**What to do**: Please recast the data from the line holding "Comment (20, 377)" through the end of the data, inclusive, as a Markdown table with the columns Position and Line, leaving out any blank lines.
--- start of Entries supplied ---
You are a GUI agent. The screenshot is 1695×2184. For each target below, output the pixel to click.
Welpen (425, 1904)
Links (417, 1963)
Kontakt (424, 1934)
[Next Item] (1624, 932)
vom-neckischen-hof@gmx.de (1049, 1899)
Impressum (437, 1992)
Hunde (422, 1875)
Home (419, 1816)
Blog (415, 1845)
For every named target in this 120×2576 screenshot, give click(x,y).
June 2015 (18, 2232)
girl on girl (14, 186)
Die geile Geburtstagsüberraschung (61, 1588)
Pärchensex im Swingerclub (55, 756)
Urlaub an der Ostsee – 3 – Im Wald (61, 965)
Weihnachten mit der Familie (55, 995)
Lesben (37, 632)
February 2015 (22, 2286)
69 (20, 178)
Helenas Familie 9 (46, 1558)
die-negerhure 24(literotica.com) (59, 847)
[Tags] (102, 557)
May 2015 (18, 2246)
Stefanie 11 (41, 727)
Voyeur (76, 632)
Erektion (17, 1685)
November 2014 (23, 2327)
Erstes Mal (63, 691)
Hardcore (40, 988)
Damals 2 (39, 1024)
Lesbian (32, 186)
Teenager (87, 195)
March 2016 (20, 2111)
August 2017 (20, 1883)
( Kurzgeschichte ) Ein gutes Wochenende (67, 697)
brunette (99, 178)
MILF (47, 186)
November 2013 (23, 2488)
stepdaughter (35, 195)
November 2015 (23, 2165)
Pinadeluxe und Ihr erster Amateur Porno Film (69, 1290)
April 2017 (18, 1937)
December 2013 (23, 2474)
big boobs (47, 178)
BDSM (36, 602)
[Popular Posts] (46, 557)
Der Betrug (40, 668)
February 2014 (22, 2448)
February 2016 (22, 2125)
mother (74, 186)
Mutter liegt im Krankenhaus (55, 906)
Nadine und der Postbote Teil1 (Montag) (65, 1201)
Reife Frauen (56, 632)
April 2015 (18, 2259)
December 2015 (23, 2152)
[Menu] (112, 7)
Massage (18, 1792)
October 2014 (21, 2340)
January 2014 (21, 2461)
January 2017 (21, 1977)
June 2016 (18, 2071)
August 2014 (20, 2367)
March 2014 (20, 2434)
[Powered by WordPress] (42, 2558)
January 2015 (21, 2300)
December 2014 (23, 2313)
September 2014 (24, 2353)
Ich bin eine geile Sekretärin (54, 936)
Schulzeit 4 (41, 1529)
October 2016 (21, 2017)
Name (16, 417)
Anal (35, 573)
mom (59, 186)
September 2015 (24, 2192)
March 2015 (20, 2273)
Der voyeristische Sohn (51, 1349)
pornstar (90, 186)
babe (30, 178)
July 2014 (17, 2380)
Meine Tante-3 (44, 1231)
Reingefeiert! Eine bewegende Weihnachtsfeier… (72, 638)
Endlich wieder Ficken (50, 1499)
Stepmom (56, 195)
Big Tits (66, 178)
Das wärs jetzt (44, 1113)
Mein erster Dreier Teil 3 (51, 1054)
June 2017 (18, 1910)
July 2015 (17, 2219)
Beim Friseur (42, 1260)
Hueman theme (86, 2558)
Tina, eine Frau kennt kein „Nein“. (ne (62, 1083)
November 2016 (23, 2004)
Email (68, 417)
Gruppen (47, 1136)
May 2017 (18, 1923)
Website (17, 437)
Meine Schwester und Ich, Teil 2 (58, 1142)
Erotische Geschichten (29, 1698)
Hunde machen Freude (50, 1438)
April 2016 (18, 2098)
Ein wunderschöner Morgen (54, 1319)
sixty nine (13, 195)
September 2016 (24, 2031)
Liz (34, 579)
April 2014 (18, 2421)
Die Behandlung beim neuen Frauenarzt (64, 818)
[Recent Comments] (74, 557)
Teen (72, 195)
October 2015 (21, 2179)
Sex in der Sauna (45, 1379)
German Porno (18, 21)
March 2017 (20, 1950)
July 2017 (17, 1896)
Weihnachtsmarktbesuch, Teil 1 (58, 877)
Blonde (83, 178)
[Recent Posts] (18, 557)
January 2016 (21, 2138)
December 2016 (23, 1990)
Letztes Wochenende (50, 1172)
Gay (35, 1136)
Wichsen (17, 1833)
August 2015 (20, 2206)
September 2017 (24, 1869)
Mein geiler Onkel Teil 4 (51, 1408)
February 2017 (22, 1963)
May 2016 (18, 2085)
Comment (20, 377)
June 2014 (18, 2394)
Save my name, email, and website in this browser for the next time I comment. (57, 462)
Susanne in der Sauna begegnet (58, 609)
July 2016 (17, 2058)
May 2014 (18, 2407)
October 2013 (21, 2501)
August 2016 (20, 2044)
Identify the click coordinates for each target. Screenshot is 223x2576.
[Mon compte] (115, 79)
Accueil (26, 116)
--- end of Entries supplied ---
**Result**:
| Position | Line |
|---|---|
| 1 | Comment (20, 377) |
| 2 | June 2014 (18, 2394) |
| 3 | Save my name, email, and website in this browser for the next time I comment. (57, 462) |
| 4 | Susanne in der Sauna begegnet (58, 609) |
| 5 | July 2016 (17, 2058) |
| 6 | May 2014 (18, 2407) |
| 7 | October 2013 (21, 2501) |
| 8 | August 2016 (20, 2044) |
| 9 | Identify the click coordinates for each target. Screenshot is 223x2576. |
| 10 | [Mon compte] (115, 79) |
| 11 | Accueil (26, 116) |